Consider this. It's a beet. Sort of. Hailing from the epicenter of the molecular gastronomy world, El Bulli, these beets actually strike me as edible. They don't strike me as beets, but I have nothing against them... unlike what is to follow.
Here we have eggs benedict (duh) created by none other than the molecular gastro star Wylie Dufresne.
I'm not sold on those gelatinized egg spheres as food, but if it was about 3,000,000 times its edible size it would make an interesting outdoor installation piece.
Here's a fun one. This here is a sandwich. I repeat. Duh.
I didn't find enough information (besides that this was created by Chef Pascal Barbot at L'Astrance in Paris) to figure out what that is sandwiched around the foie gras, but yeah, that's foie gras. Again, sculptural? Sure. Edible? Debatable.
Now our little tour de gastro-weirdness takes us to the UK where we visit the The Fat Duck, another destination point for creepy food experiences.
This little baby is inexplicable. Why don't people label their photos?? People! Help a sister out here! What IS this?? From my perspective it's a pod of some sort, filled with coffee grounds, the tiny golf clubs sticking out of it are topped in caviar. It's not a combination that comes to mind when I think "dinner", so I'm guessing I'm wrong.

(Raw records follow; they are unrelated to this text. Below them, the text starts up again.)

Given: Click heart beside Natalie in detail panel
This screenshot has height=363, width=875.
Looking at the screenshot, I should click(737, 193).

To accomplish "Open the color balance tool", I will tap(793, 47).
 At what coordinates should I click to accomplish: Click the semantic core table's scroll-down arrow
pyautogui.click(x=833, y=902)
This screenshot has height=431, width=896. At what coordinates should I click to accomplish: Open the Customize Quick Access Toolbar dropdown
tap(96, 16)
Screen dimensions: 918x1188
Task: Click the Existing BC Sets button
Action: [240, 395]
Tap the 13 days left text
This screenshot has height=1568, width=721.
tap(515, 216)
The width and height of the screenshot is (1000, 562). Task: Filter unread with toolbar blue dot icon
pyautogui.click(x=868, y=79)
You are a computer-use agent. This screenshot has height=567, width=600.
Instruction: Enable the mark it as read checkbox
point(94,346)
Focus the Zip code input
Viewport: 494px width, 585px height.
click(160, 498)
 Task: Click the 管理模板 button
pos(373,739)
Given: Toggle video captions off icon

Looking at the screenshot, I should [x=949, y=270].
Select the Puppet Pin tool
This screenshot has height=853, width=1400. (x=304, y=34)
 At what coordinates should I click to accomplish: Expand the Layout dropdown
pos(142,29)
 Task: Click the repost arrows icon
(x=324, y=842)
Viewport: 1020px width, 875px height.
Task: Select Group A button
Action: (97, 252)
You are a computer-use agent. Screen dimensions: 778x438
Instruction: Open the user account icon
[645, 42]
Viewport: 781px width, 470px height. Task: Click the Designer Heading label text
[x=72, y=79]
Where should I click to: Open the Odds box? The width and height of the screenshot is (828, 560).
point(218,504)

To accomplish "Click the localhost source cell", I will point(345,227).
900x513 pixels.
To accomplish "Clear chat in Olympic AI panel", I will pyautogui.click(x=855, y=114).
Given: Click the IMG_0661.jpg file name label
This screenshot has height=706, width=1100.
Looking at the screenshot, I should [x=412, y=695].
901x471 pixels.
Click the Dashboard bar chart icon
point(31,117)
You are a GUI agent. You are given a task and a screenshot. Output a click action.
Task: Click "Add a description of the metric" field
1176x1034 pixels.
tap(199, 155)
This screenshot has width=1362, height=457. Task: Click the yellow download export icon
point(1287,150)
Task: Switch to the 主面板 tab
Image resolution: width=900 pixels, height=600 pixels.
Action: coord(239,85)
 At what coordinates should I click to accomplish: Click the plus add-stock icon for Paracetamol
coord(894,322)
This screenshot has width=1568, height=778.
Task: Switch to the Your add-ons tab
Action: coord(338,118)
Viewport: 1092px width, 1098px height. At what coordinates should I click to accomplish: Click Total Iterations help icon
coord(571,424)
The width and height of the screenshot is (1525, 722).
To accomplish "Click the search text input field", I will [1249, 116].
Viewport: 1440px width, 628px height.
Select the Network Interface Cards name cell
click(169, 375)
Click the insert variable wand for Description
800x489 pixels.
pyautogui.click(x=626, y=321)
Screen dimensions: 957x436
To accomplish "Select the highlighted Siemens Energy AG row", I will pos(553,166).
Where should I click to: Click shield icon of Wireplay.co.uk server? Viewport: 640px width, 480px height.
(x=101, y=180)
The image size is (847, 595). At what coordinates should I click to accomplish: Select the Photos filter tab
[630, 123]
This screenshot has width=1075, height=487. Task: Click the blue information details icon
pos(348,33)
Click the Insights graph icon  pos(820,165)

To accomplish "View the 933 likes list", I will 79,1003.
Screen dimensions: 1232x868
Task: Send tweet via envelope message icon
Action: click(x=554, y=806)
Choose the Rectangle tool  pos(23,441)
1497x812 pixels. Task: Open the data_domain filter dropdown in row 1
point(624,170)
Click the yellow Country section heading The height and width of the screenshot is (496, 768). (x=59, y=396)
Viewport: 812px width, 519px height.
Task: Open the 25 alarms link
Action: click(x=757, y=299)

Things at The Fat Duck only continue to become more inexplicable with this one. Dry ice, beneath a bed of moss with an odd assortment of odd looking morsels in containers around it. Whatever could it be?
Obviously it's jellied quail, langoustine cream, chicken liver parfait, oak moss and truffle toast. No notes on whether one is to eat the oak moss.
At The Fat Duck you can round out your meal with this.
This iPod, nestled in shell, is your musical accompaniment for the dish entitled Sounds of the Sea. The dish is composed of seafood and seaweed on a bed of sand-like tapioca. Customers report, and I kid you not, the oyster tastes stronger and saltier when the actual sounds of the sea are piped through the iPod.
I used to think I'd be lying if I said I wouldn't jump at the chance to sample some of this stuff... just for the experience. However, recently, as I pondered a menu that's most filling entrees were beef tonge sushi and duck testicle shish kabob, both at what equalled a week's worth of groceries for myself and my husband, it occurred to me... I'd prefer an ugly old taco any day. Design is to look at for years and years to come. Food is to eat.